Schwäbische Zeitung (Alb-Donau)
Angriff aus der Kaffeemaschine
Der ehemalige Bundesdatenschutzbeauftragte warnt in Ulm vor Gefahren der Digitalisierung
ULM (sz) - Digitale Technologie soll den Alltag erleichtern, sicherer machen und vor Terroristen schützen helfen. Doch sie kann das Leben auch schwermachen: Die smarte Kaffeemaschine wird womöglich zur Angriffswaffe, und die – zur Sicherheit – gesammelten Daten schränken nicht nur die Freiheit, sondern unter Umständen auch die Sicherheit ein. Dieses Paradox stand im Mittelpunkt des Vortrags von Peter Schaar im Stadthaus in Ulm. Der ehemalige Bundesbeauftragte für den Datenschutz und die Informationsfreiheit referierte und diskutierte beim diesjährigen Forum Technik und Gesellschaft der Regionalgruppe Donau-Iller des Vereins Deutscher Ingenieure (VDI) zum Thema „Trügerische Sicherheit“.
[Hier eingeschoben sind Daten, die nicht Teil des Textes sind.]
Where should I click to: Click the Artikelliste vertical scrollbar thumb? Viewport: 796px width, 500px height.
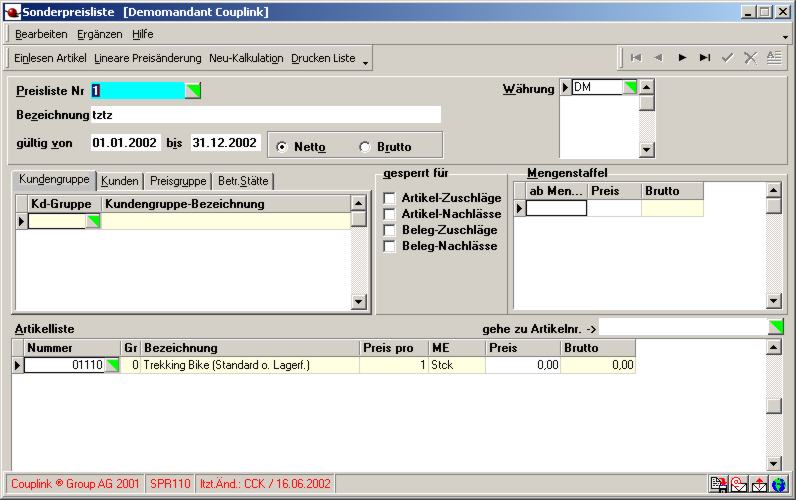pos(773,406)
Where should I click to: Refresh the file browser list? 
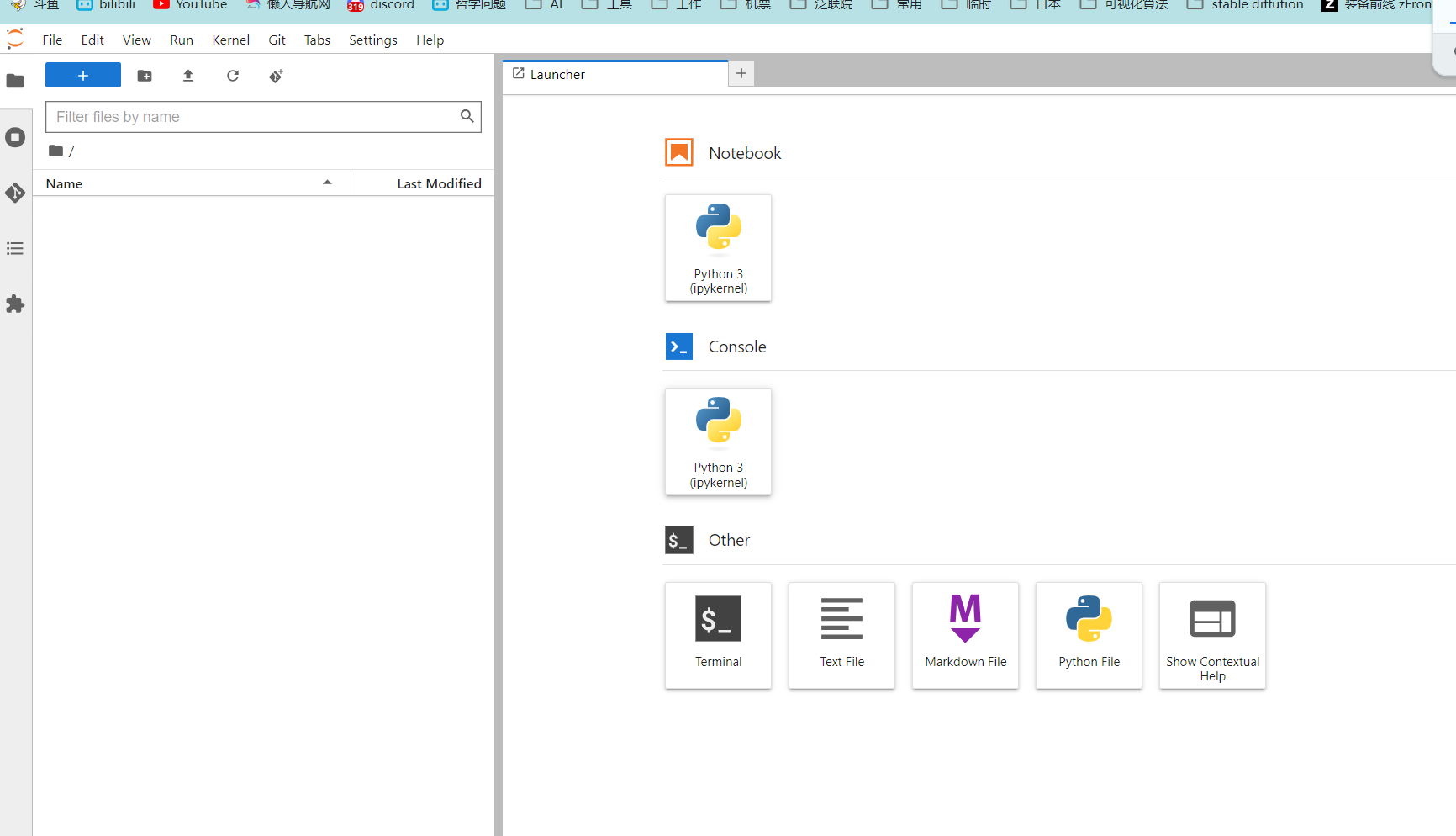[233, 76]
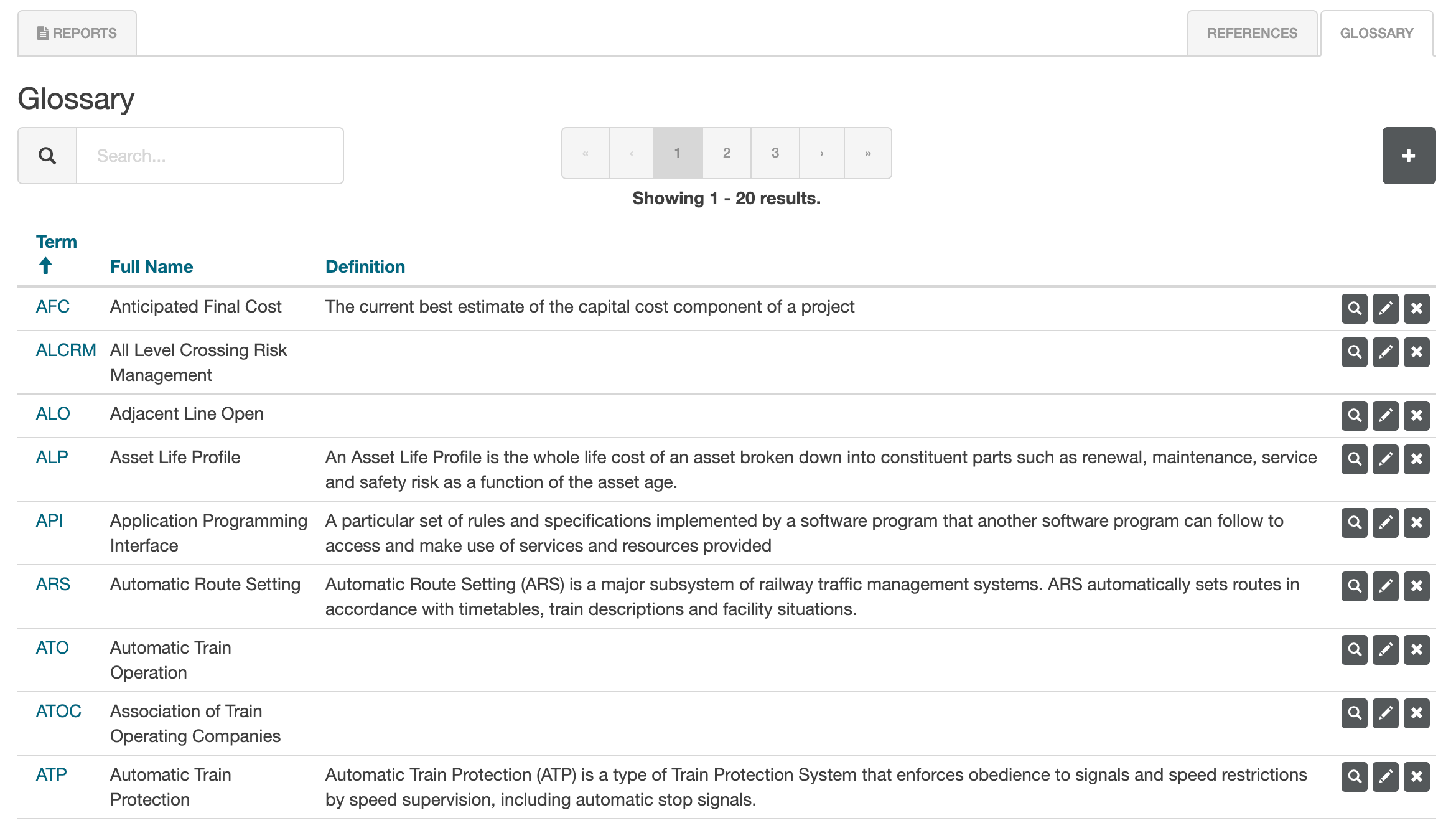Edit the ALCRM glossary entry

(1385, 352)
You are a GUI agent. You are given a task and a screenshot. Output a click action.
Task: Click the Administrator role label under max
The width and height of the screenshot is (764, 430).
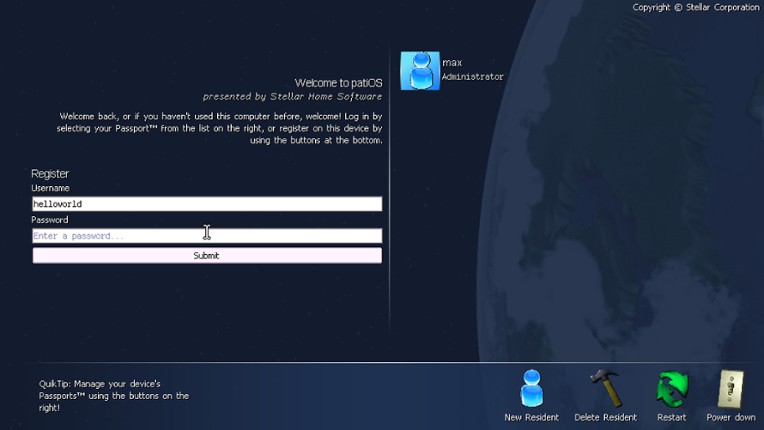pos(472,77)

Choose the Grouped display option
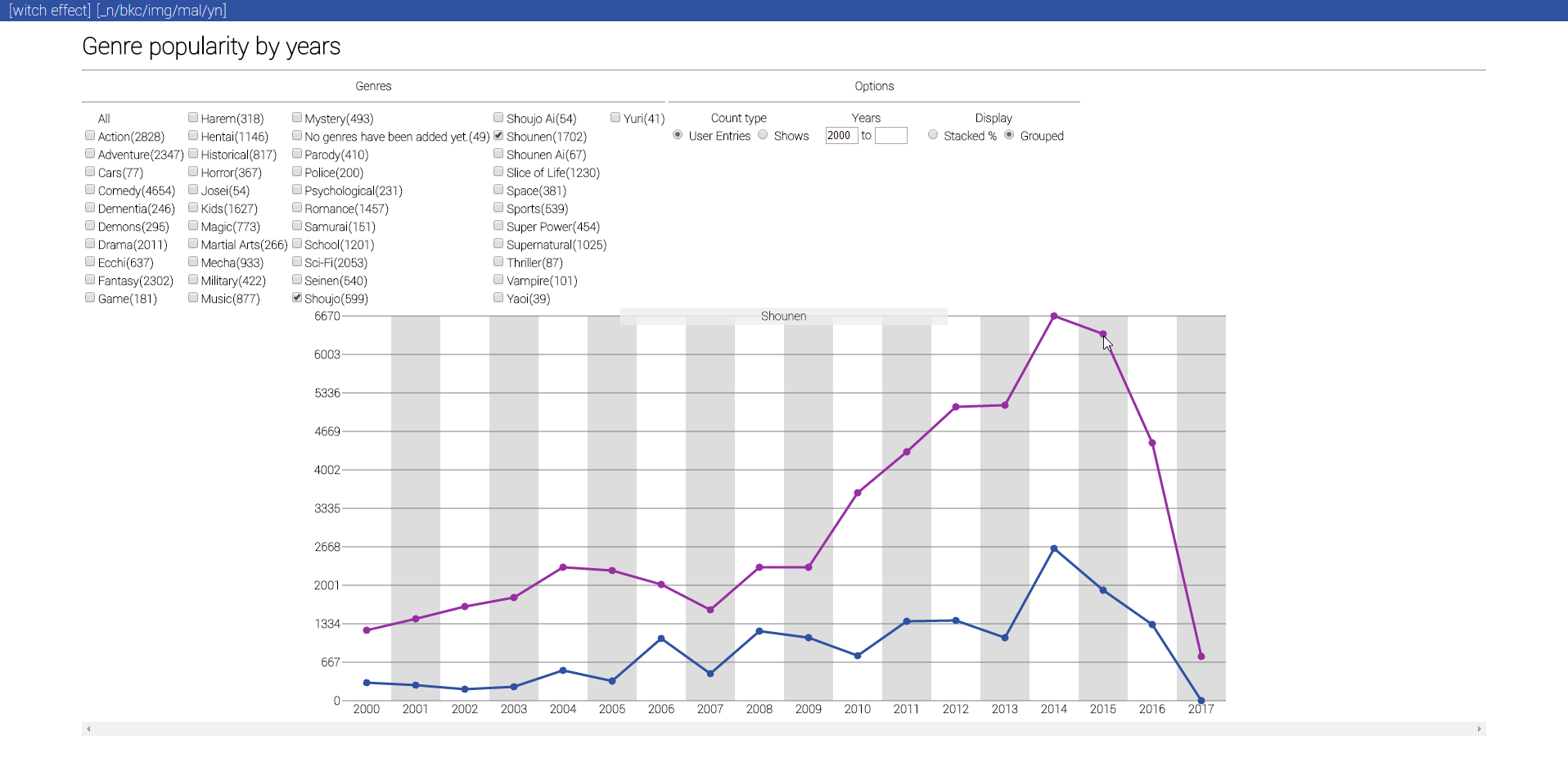click(1009, 135)
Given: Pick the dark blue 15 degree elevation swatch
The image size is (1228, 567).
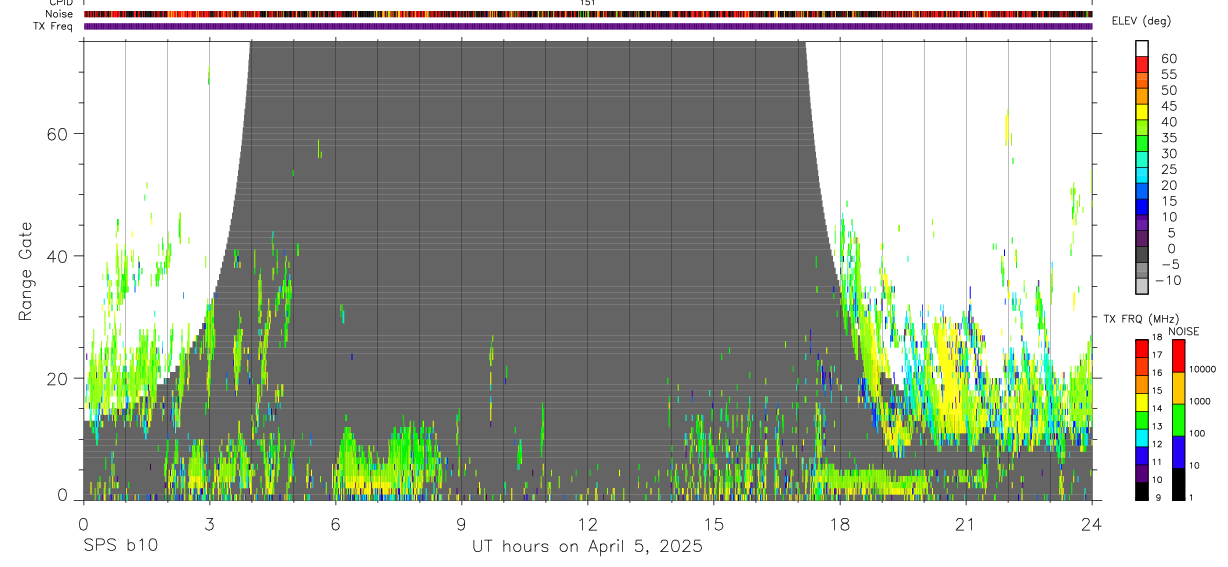Looking at the screenshot, I should pos(1142,208).
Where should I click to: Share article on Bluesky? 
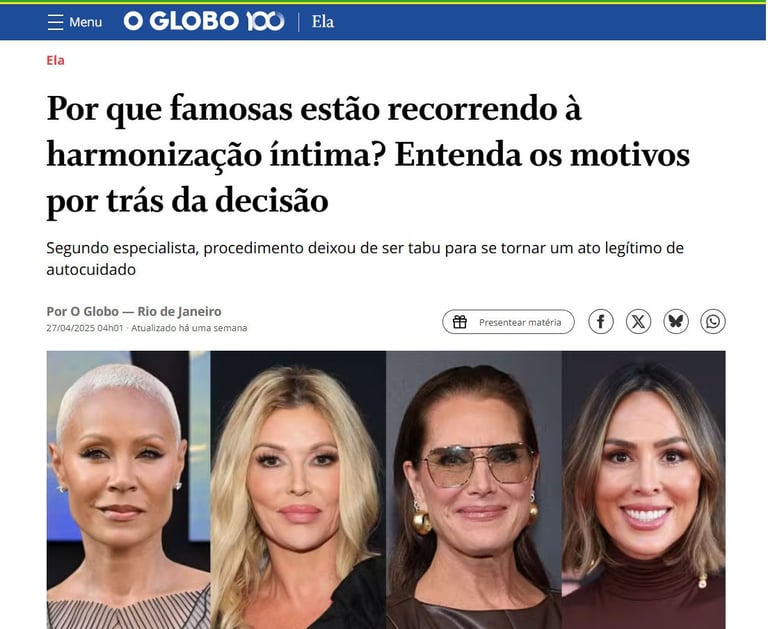676,322
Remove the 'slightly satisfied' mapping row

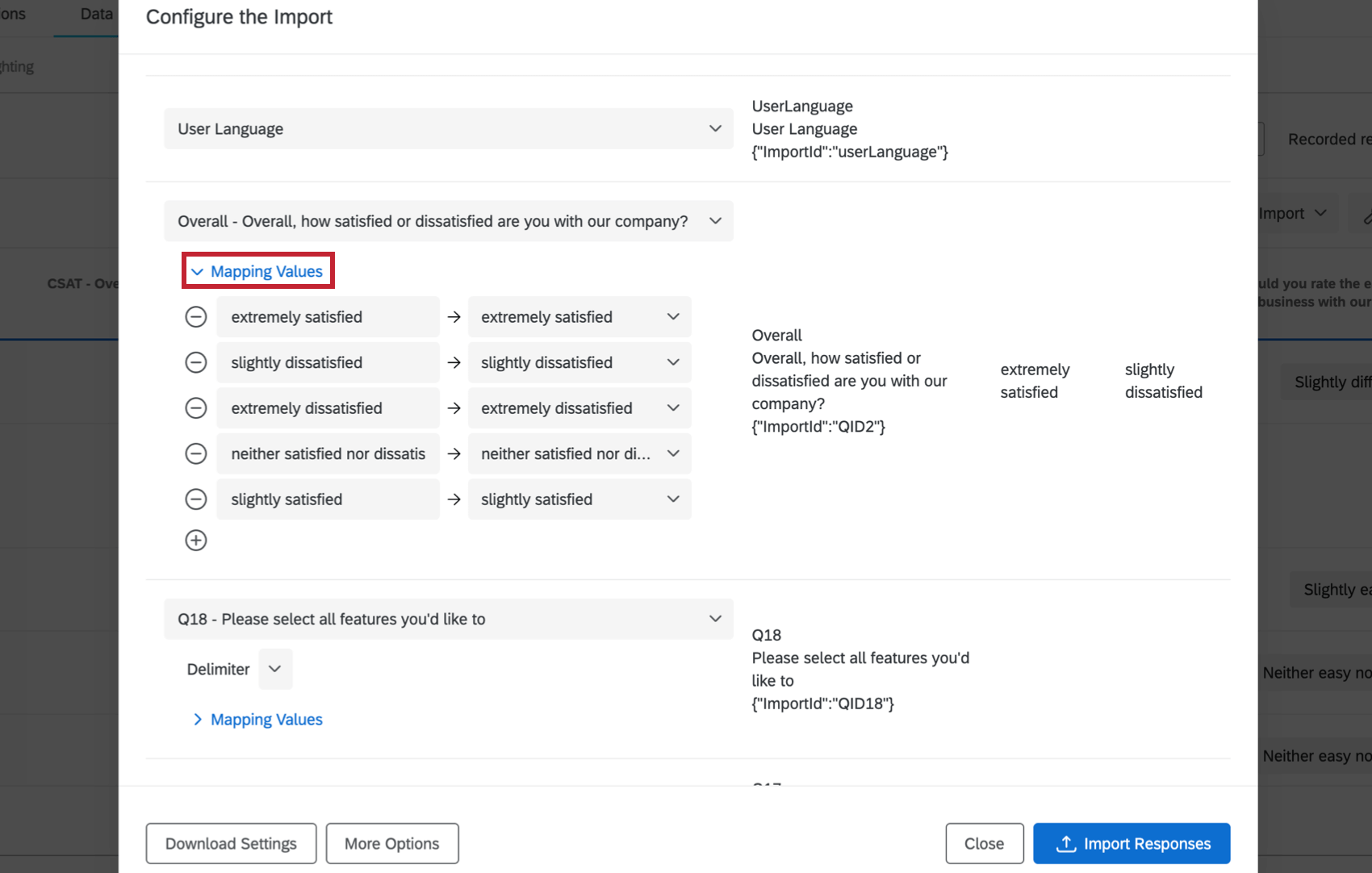(196, 499)
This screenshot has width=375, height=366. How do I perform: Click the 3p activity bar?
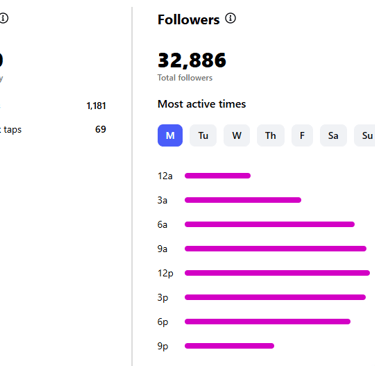click(x=275, y=297)
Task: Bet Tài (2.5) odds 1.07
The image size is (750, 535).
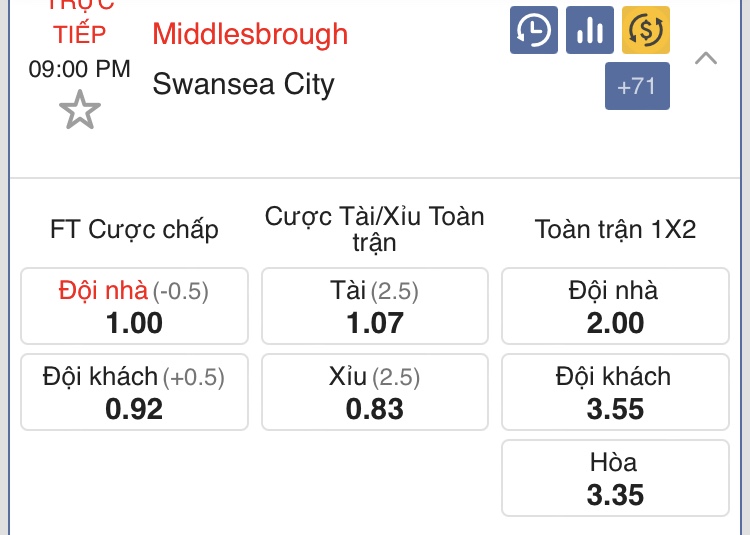Action: [375, 306]
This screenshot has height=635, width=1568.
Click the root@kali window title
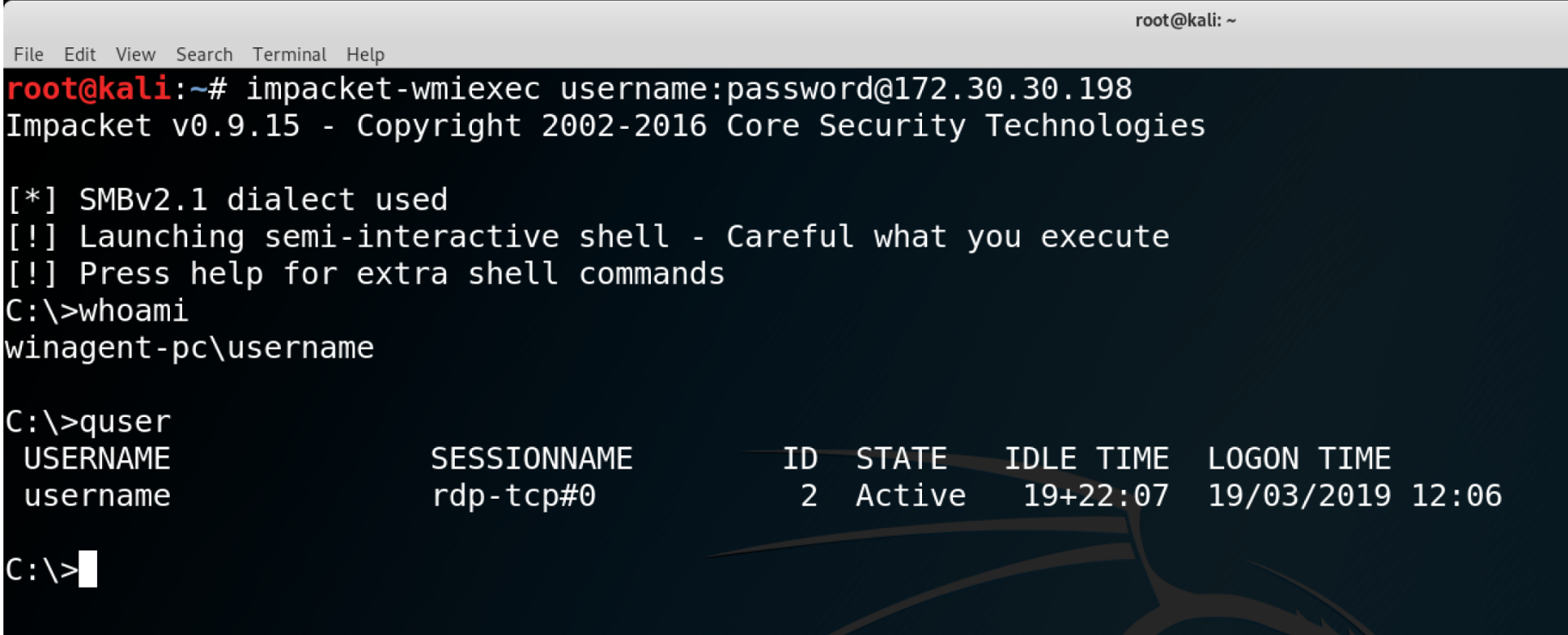1185,20
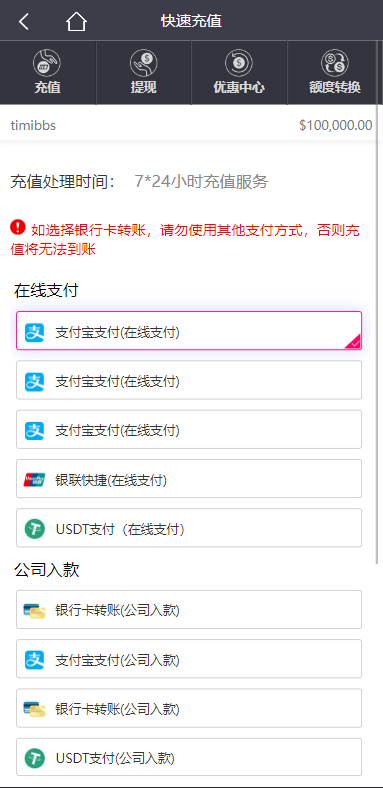
Task: Select the last 银行卡转账(公司入款) option
Action: pos(189,709)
In den 1980er-Jahren „haben wir uns noch gegen die Volkszählung gewehrt“, sagte Professor Manfred Wehrheim von der Hochschule Ulm in seiner Einführung. Heute geben die Menschen über Google, Facebook, Instagram und Amazon ungleich mehr preis über sich. Das Problem ist laut Schaar dabei der Kontrollverlust. Was wo und wozu gespeichert wird, entzieht sich der Kenntnis des Einzelnen. Denn nicht nur derjenige, der die genannten Dienstleistungen nutzt, liefere Informationen. Schaar: Jeder hinterlässt Spuren, oft ohne es zu wissen. Daraus werden mithilfe entsprechender Software Profile erstellt. Da diese mit Wahrscheinlichkeiten rechnet, stimmen weder Persönlichkeitsbilder noch die damit verbundenen Prognosen unbedingt mit der Wirklichkeit überein. Wenn intransparente Algorithmen über die Kreditwürdigkeit eines Menschen entscheiden, ihn im wahrsten Sinne klassifizieren, ist eine „neue Form von Diskriminierung“programmiert, so der Datenschützer.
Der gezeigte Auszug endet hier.